Список заданий:
a) Перескажите отрывок воспоминаний в двух предложениях.
b) Подхватите отрывок воспоминаний и продолжите его после последнего предложения.

Цитируемый отрывок:
«Ты, что, умнее всех?», «тебе, что, больше всех надо?», «ты, что, против советской власти?», - такие вопросы в детских коллективах не поднимались. Наоборот, нас воспитывали на примерах революционных биографий. Бунт, восстание, революционный переворот, подпольная работа. Но жизнь словно насмехалась над нами: против кого бунтовать, восставать, жертвовать собой? Против своих?... Но об этом, как и об Иосифе Джугашвили, как и о «вынужденном» двуличии нашего поколения (и не одного нашего!) я еще поговорю и не раз.
А пока попробую вынуть из сундука памяти что-нибудь важное, существенное для понимания моей натуры, с которой, напомню, я прощаюсь навсегда. К примеру, я готов навсегда попрощаться с узкоколейкой, соединявшей бывший лесоучасток (лесопилка еще работала) с транссибирской магистралью с одной стороны и то ли лагерь, то ли поселение бывших зеков – с другой. По ней бегала «кукушка», свистела она пронзительно, а так как была маленького роста, то и видно ее не было – только дым. Паровозик добегал до заводской базы, здесь загружался и бежал обратно. Дорога была старая, ухаживали за ней плохо, если вообще ухаживали. Однажды мы компанией «надыбали» ручную дрезину (валялась бесхозная на откосе) и, веселясь, домчались до лесопилки, где на нас устроили облаву рабочие. Меня поймали. И я впервые услышал свой детский писклявый голос: «не надо, дяденька, я больше не буду!» Мне стало так противно, что я дал зарок никогда больше не орать, как бы больно мне ни было. А драли за ухо довольно основательно, потом дали пинка и тоже не очень ласково… Тем не менее, урок пошёл впрок: зарок я исполнил и никогда, ни при каких обстоятельствах больше не плакал и не просил тонким визгливым голосом простить меня.

Перечень записей:
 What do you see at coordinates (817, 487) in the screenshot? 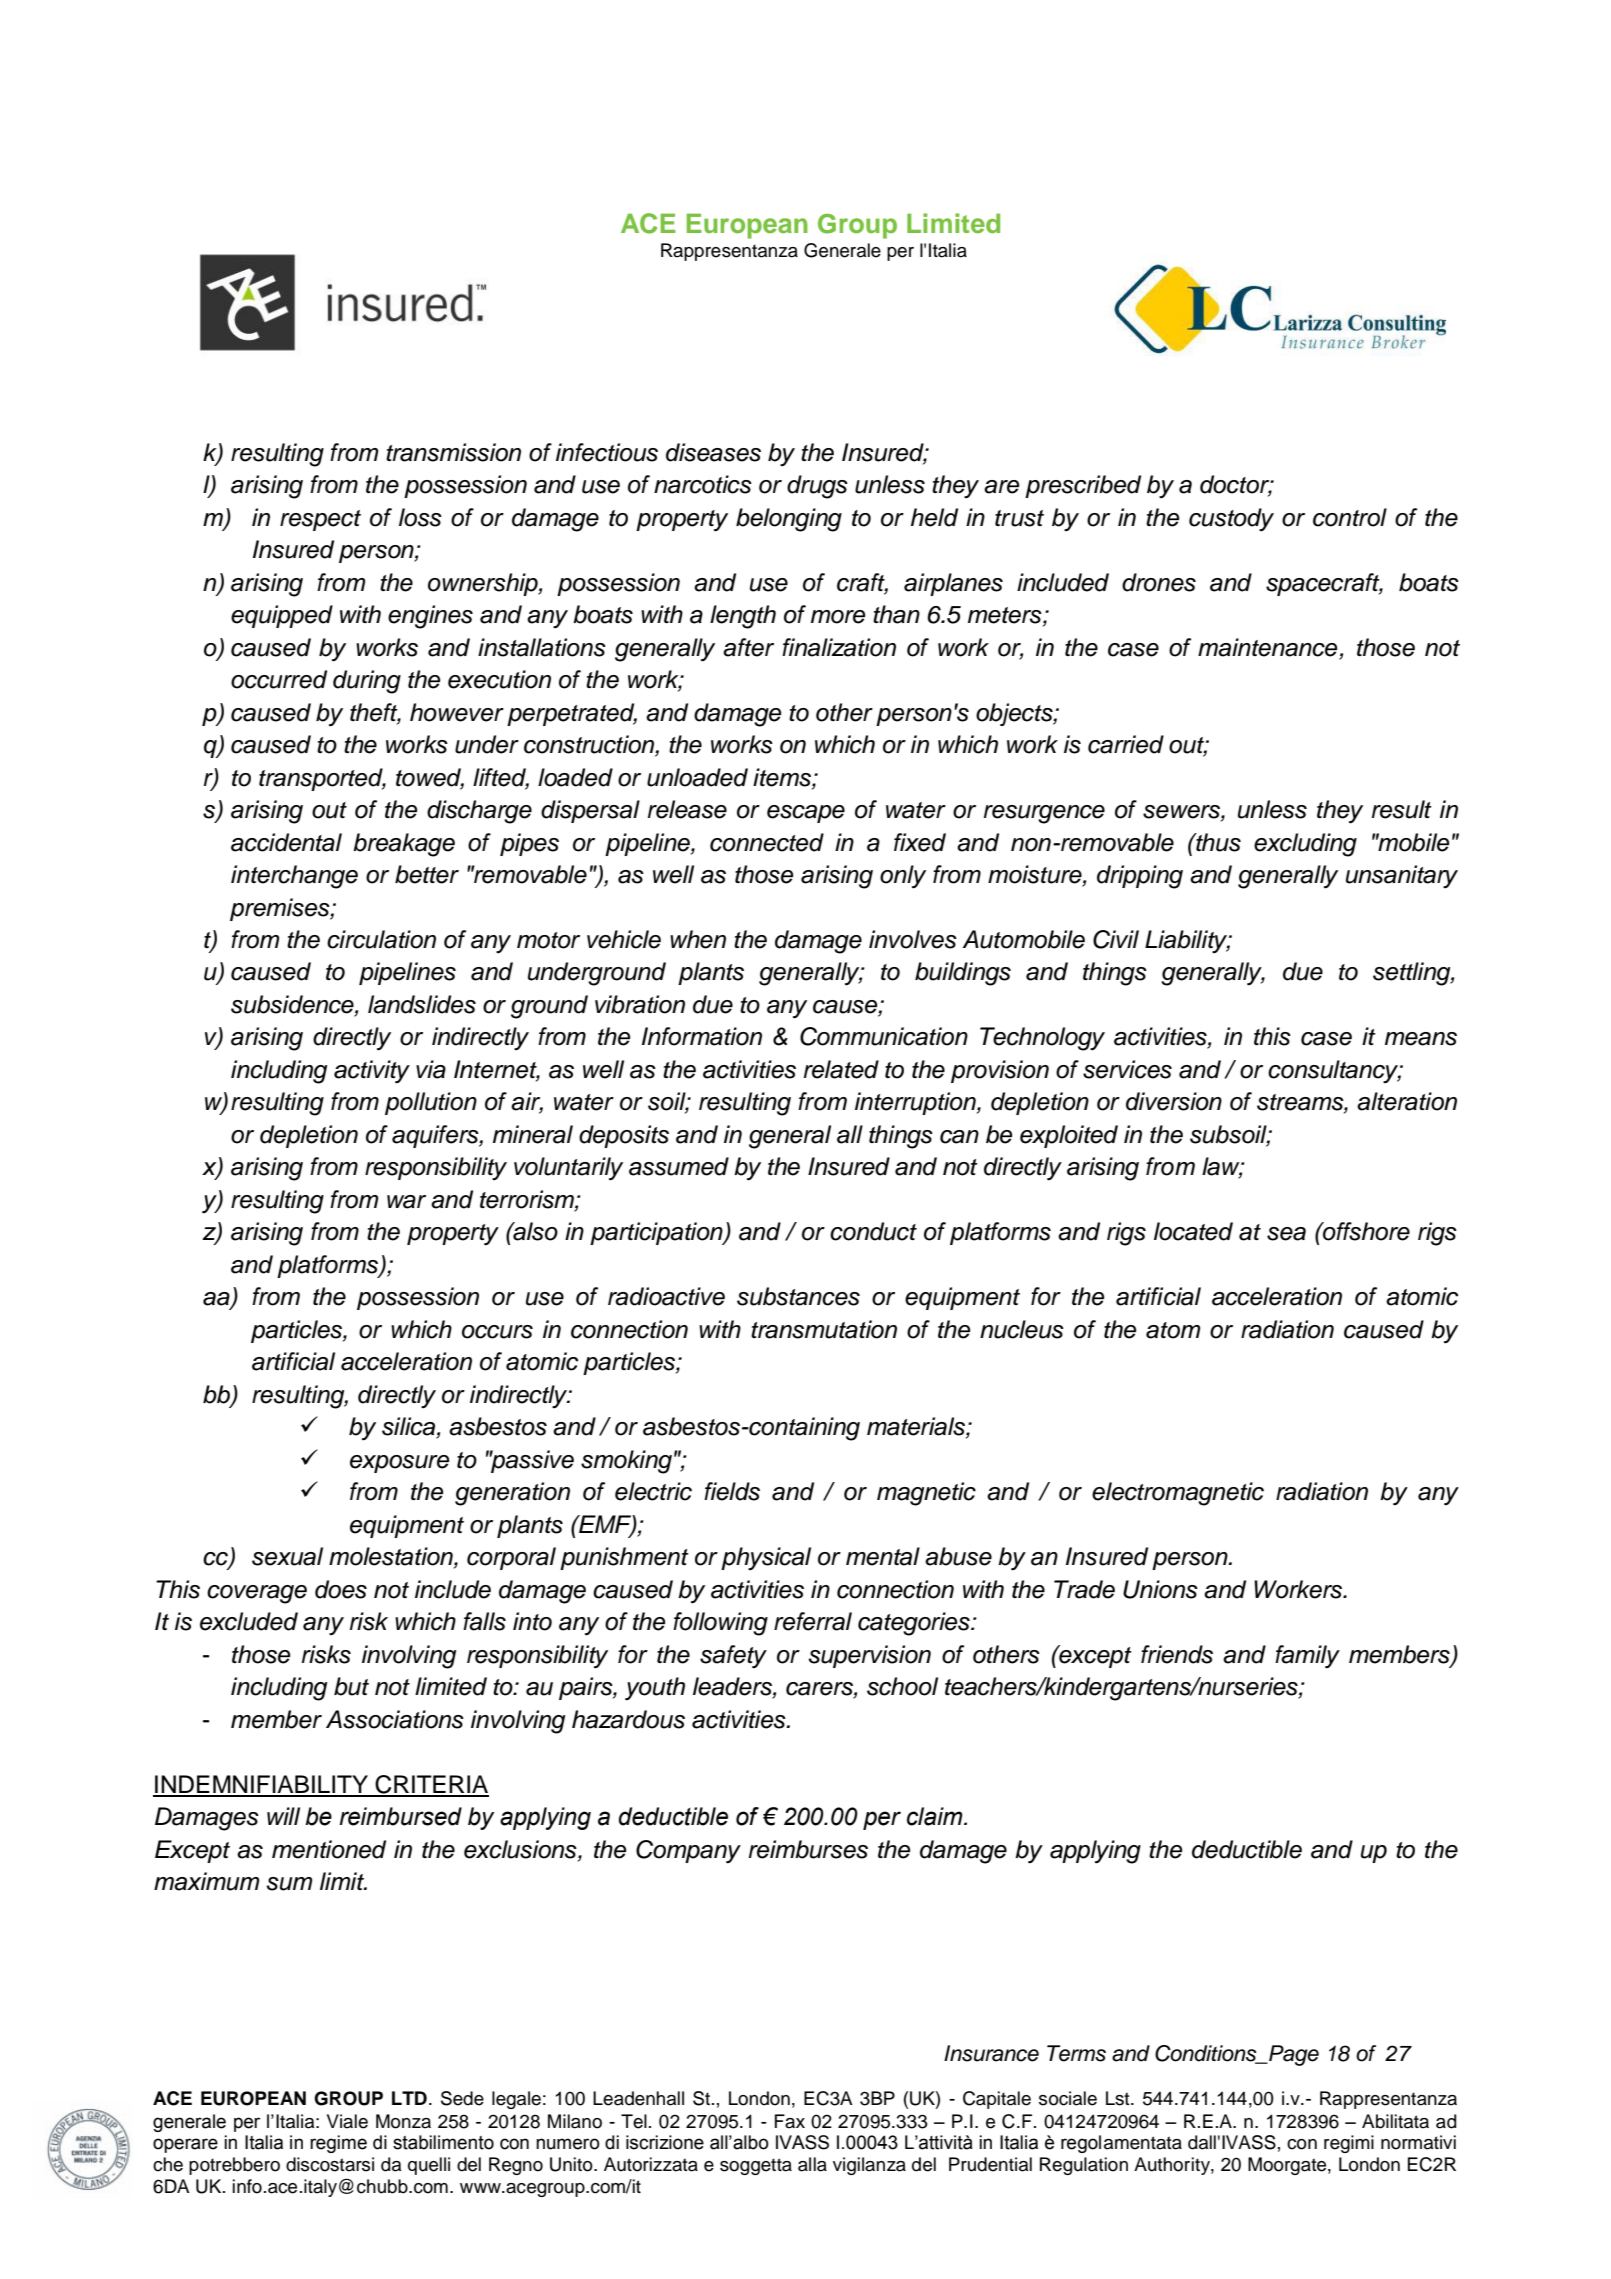
I see `drugs` at bounding box center [817, 487].
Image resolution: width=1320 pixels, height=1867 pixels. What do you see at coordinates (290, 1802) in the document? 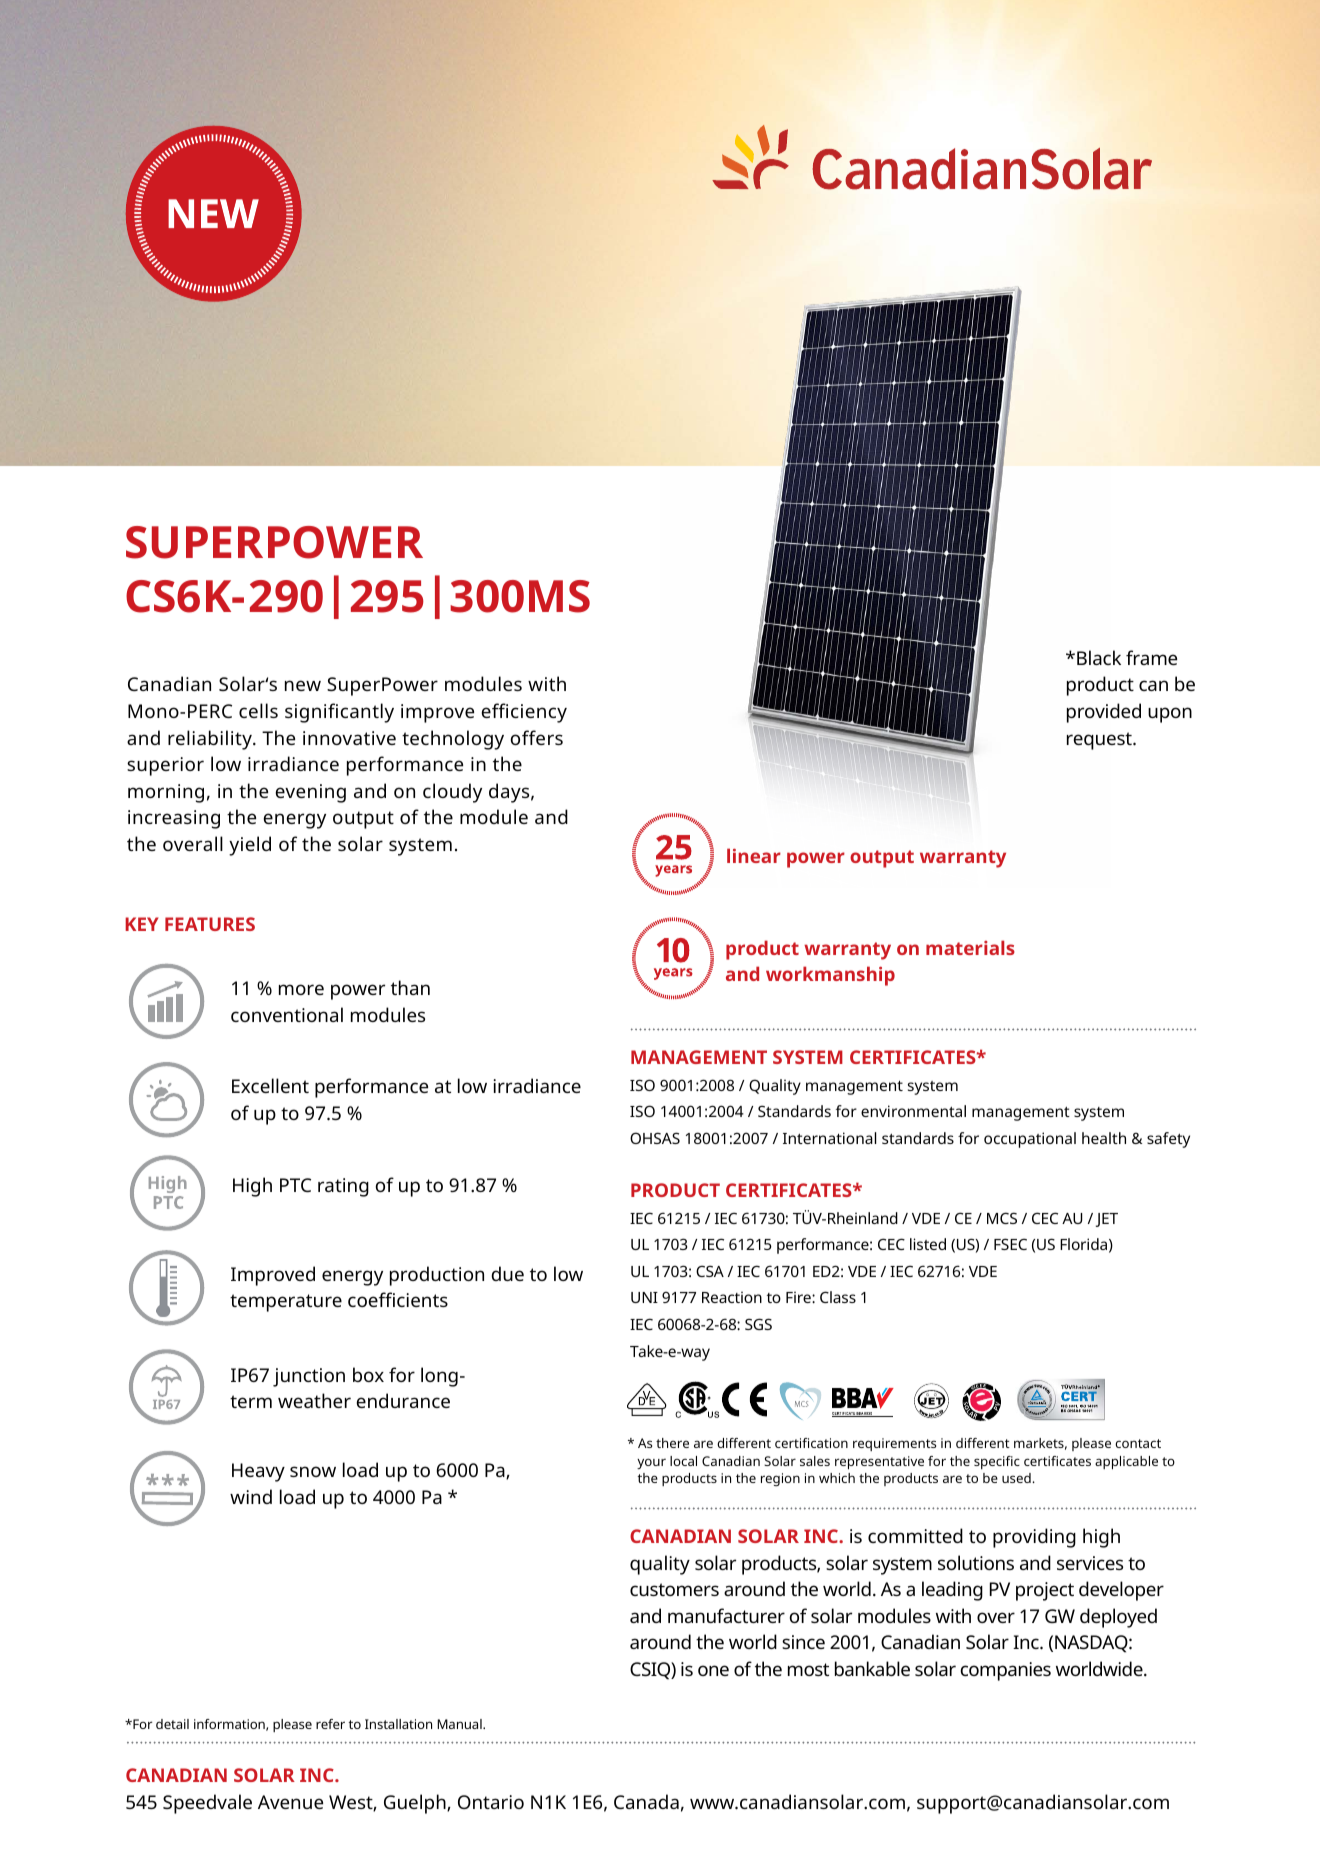
I see `Avenue` at bounding box center [290, 1802].
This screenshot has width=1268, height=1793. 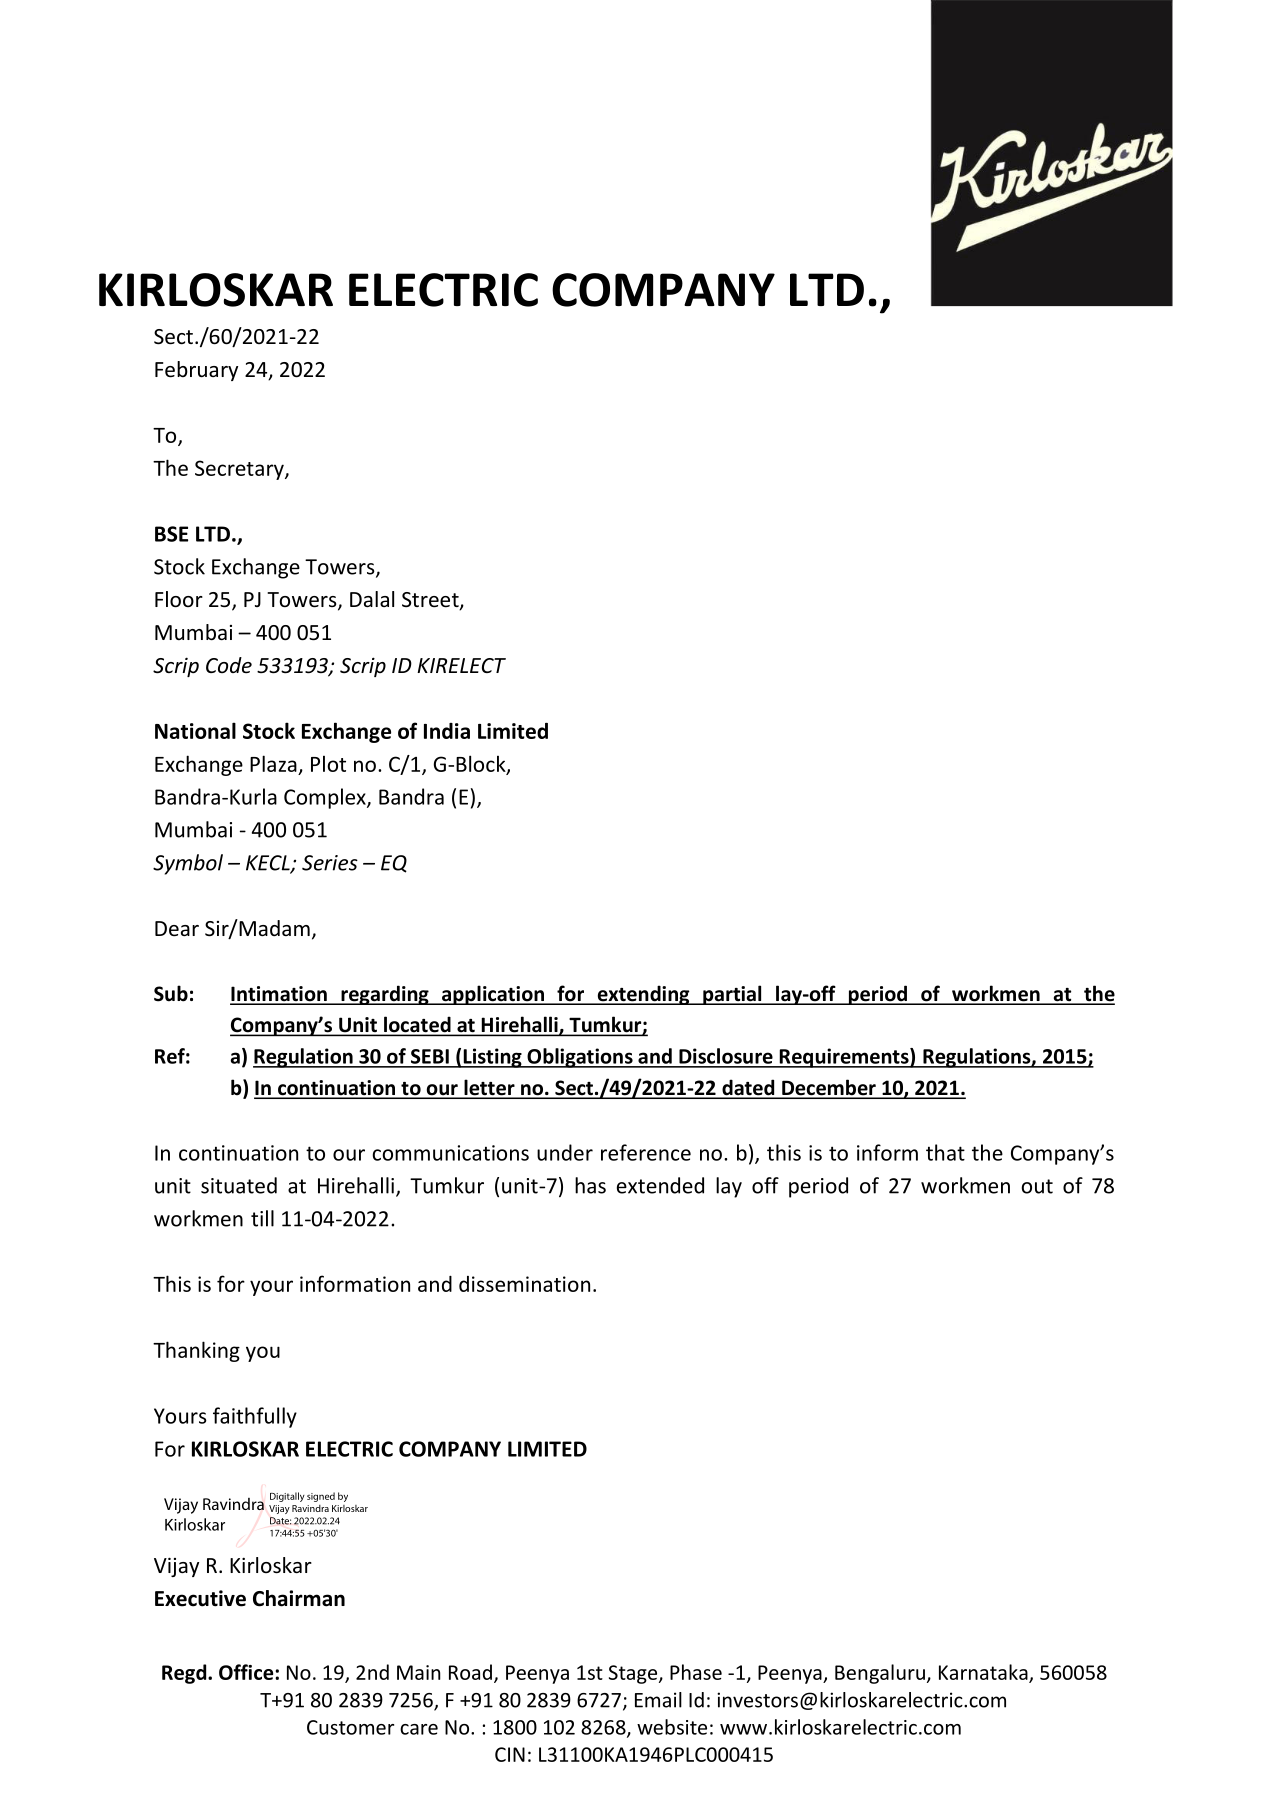 I want to click on Secretary, so click(x=240, y=470).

Ответы на задания:
a) Рассказчик вспоминает, что детей воспитывали на примерах революционных биографий, хотя жизнь словно насмехалась над этим: против кого бунтовать, если не против своих? Он описывает, как компания детей прокатилась на бесхозной ручной дрезине по узкоколейке до лесопилки, где его поймали рабочие, и как, устыдившись своего писклявого «не надо, дяденька, я больше не буду!», он дал зарок больше никогда не плакать и не просить прощения таким голосом и сдержал его.

b)
Так же, как и зарок – не курить. На чердаке дома собралась компания. Были курящие. У кого-то нашлась махорка, но на всех не хватало. Её смешали с перетёртой сухой картофельной ботвой. Получилась смертельная смесь. Я обкашлялся, обсморкался, обтошнился, но зато, после такого опыта в тринадцать лет, больше не прикасался к табачным изделиям.
А вот с другим пороком – питием – я не справился. Где-то мы, десяти-двенадцатилетние пацаны раздобыли брагу, всего-то бидончик, но упились так, что весь поселок заблевали; и долго парились в кабинете директора школы, выслушивая праведные речи учителей, великих трезвенников. Нет, это не остановило меня: грешен, грешен, грешен…
Ну, как можно было не пить человеку, который почти три месяца занимался тем, что «перезахоранивал» японских военнопленных, умерших в близлежащих лагерях и захороненных на крутом склоне Мячиной сопки, и по случаю грядущего Международного Фестиваля молодежи и студентов, терпеливо ждущих приезда своих родственников. Скепсис уже разъел в какой-то степени мое мироощущение, но до цинизма было еще далеко.
Кладбище представляло собой довольно большую площадку, заросшую травой и кустарником по самое «не могу», заполненную бугорками, на некоторых сохранились таблички, текст, конечно, уже отсутствовал. Надо было поработать над каждым бугорком, облагородить его, предоставить в виде могилки и, самое главное, воткнуть для удостоверения табличку с указанием, кто и когда здесь захоронен. Японского языка не знал ни Максим Строев, пожилой, молчаливый поселковый плотник «на подхвате», ни, тем более, я, приданный ему в качестве помощника на время школьных каникул. Как вышли из положения? Очень просто: послали запрос в «стольный град» Биробиджан и через какое-то время получили и примерную схему кладбища и образцы надписей на табличках. Надо было только перерисовать японские иероглифы и русский текст, а так же нарисовать солнце. Откуда все это было взято, известно только тем, кто прислал нам текстовку. Мы же так до конца и не поняли, действительно ли нами было облагорожено захоронение японских солдат. А ведь туда должны были приехать отцы, матери, дети покойников, получившие разрешение…
Ну, и как тут не стать циником?!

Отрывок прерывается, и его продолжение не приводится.